CANADA EMPREINTES DIGITALES IMED 18151 CD (2018)
French musician eRikm has certainly moved far beyond being simply labelled as a “turntabler”. We heard one of his serious compositions Doubse Hysterie in 2016, released on Monotype Records; now here are three recent-ish works, published on the Canadian electro-acoustic label empreintes DIGITALes. Of these, ‘Draugalimur’ scores high for ambition, criss-crossing themes of fantasy story-telling, epic science fiction cinema, and landscape audio-painting of the wilds of Iceland, all the above underpinned with whispered texts drawn from traditional Nordic sagas. Erik’s aiming for a huge sense of scale, a panorama that can include old whale-slaughtering quays in its sweep, yet he never loses sight of the tiny details that give it all substance. Despite the rather grim tone, this piece does indeed convey the intended “journey” sensations that are the goal of so many composers in this area.
‘Poudre’ contains field recordings of fireworks, a topic which has been used by so many phonographers in the past I often wonder what mileage is left in it. 17 minutes of explosions, treated with studio processing, are combined with the happy whoops of Berliners who set off fireworks on New Year’s Eve; eRikm takes a pessimistic quasi-philosophical view of the entire episode, and sees it all as an indicator of alienation in society. Not much listening pleasure in the piece either.
More successful, and another with grand ambitions, is ‘L’aire de la Moure 2’, another semi-fantastic piece that combines a survey of an area of natural beauty with dreams of flying.
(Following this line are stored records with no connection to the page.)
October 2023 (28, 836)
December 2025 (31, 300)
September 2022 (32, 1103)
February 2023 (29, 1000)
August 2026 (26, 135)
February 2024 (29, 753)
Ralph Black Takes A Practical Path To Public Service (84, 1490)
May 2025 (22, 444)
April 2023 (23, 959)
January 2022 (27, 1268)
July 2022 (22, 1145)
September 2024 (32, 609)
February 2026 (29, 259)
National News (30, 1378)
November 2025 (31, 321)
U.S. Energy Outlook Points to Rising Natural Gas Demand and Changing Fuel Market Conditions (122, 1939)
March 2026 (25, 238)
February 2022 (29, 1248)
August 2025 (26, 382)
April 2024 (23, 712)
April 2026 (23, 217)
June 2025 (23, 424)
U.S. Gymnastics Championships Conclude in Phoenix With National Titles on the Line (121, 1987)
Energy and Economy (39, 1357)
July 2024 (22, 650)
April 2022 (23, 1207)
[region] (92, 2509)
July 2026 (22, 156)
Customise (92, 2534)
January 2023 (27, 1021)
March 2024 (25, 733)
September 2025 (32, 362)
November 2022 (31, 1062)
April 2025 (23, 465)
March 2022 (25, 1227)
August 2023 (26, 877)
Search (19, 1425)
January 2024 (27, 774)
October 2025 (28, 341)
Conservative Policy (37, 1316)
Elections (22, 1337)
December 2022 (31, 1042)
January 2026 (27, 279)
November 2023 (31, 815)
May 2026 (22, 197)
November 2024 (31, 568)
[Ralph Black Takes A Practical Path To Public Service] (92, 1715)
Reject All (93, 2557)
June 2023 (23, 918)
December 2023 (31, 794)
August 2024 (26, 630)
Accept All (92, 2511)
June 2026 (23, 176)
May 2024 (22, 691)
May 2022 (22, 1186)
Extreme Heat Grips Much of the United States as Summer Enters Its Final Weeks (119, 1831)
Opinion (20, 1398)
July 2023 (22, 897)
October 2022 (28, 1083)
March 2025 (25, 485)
The area in question may be in Australia, since he refers in his notes to the sacred rock of Uluru (more popularly known as Ayers Rock). The site may be under threat in some way; there are vague allusions to risk management and natural disasters, but clearly the monumental scale of the place has stirred the composer’s imagination. He drew further textual ideas from Bruce Chatwin, Paul Virilio, and the writings of Paul Eluard, and his own childhood dreams of flight. A heady mix, then, of fantasy, dreams, sacred sites, and even magic – all bubbling away in the forge of his imagination. The extremely dynamic and textural electro-acoustic sheets of sound are mixed with planes flying overhead, and texts in French read by insistent male and female voices. ‘L’aire de la Moure 2’ thus succeeds in connecting with the “greats” of musique concrète composition, with its strong resemblance to works by Parmegiani, Luc Ferrari, and Pierre Henry.
A fairly ponderous release, with its weighty ideas embedded in the music and the printed text, but a solid and rewarding listen. From 15th October 2018.